Calming Night Partner is the fourth EP release by Canadian indie rock band Land of Talk.It was released on November 12, 2021 on Dine Alone Records in Canada and Saddle Creek Records in the United States. The EP follows their 2020 release Indistinct Conversations and preceded their 2023 album Performances.

==Background==
On October 13, 2020, through the band's Instagram story, the band confirmed they were working on a new album and EP, with the possibility of releasing the EP in late 2021. Artwork for the new EP was revealed on the band's Instagram on April 14, 2021. On June 6, 2021 the band posted the message 'New EP Coming Soon' their Instagram account, with the words 'Stay Up All Night Wondering How To Make Things Right'. On July 26, 2021, the band confirmed through an Instagram story a new EP would be released in October with a new song to be released "soon", followed by a 15 second clip of a new song titled "Calming Night Partner".

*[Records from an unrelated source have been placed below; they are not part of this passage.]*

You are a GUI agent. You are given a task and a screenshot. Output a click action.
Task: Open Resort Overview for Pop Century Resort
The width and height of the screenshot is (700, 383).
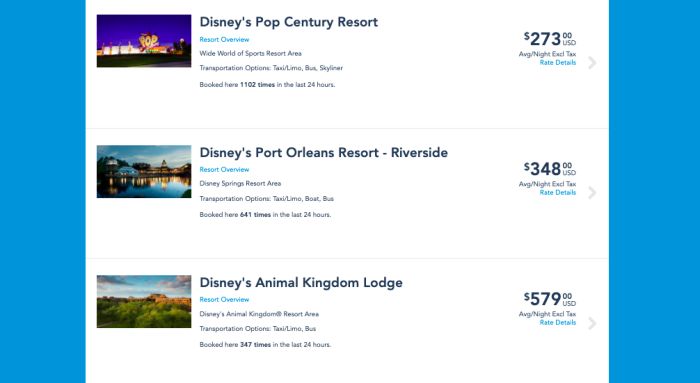point(224,39)
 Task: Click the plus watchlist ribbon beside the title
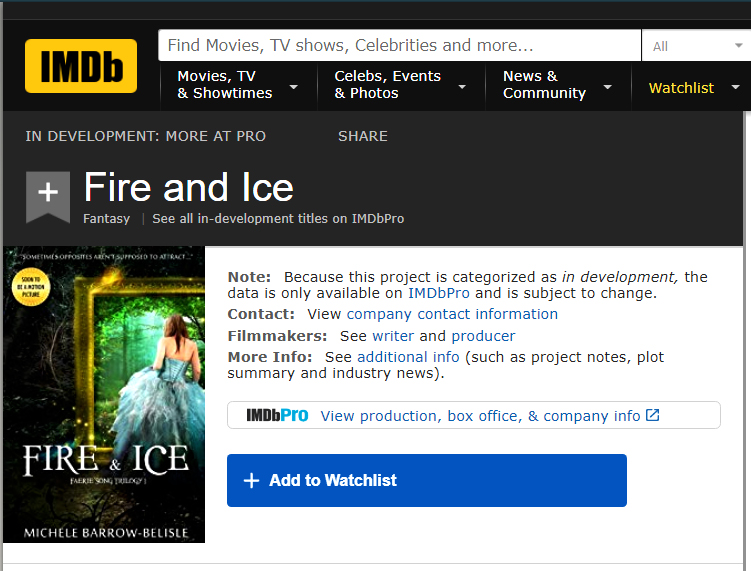47,195
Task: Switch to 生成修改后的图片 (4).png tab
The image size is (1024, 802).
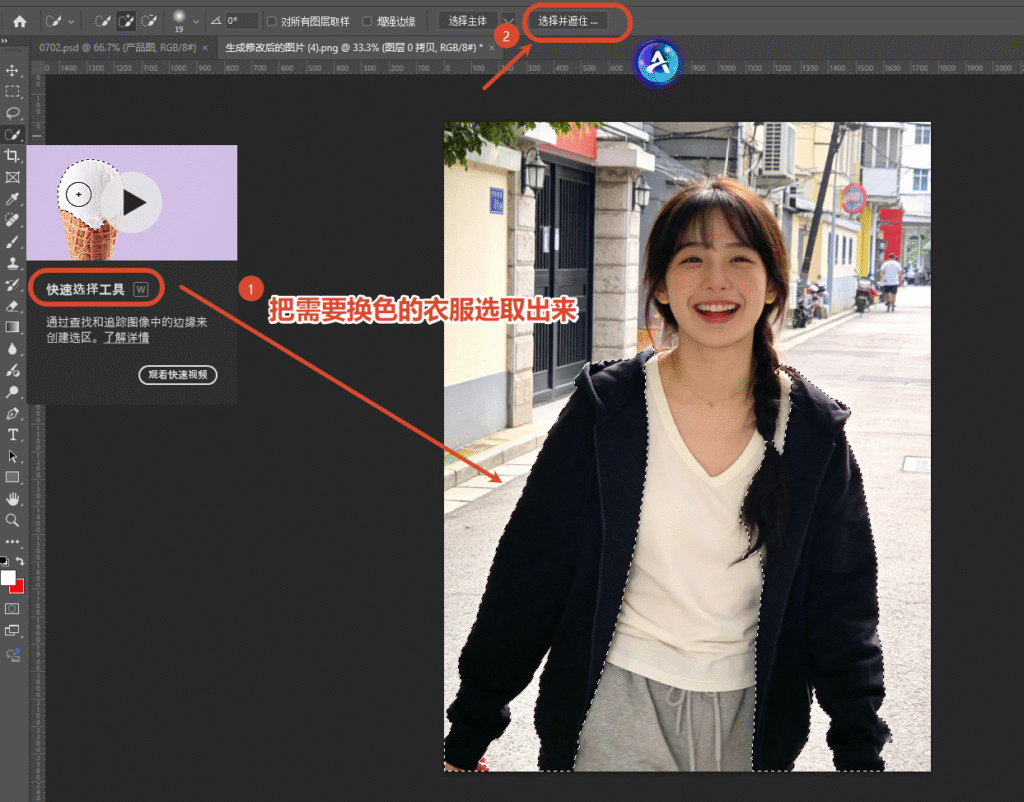Action: [x=354, y=48]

On September 2, 2021, titles of new songs in development were revealed through the band's social media channels, including "Calming Night Partner", "Dogfight", "Something Will Be Said", "Fluorescent Blood", "Make It Out", "Love Will", "Liminal Glide" and "It Didn't Come Easy", some of which would appear on the EP and their next studio album.

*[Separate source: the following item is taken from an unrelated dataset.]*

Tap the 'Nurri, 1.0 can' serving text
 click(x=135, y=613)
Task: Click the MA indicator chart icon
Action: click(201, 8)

On September 22, 2021, the band revealed the name of the new EP as Calming Night Partner through an Instagram story. On October 2, 2021 Land of Talk revealed the title of the first track to be lifted from the EP, "Moment Feed", with confirmation a music video directed by aitso would be released. On October 12, 2021, the lead track from their forthcoming EP was released. The EP will be released on November 12, 2021 as a digital only release. Other tracks to feature on the EP include "Calming Night Partner", "Leave Life Alone" and "Something Will Be Said".

The EP was funded through a Government of Canada music initiative in response to COVID-19, and was recorded over 10 days.

In 2024, Saddle Creek Records confirmed a physical limited edition vinyl release for the EP. The special release is titled The EPs which features tracks from 'Calming Night Partner' and 'Fun and Laugher'.

==Singles==
The first single lifted from the EP was "Moment Feed", supported by a music video directed by AITSO. Both the single and music video were made available from October 12, 2021.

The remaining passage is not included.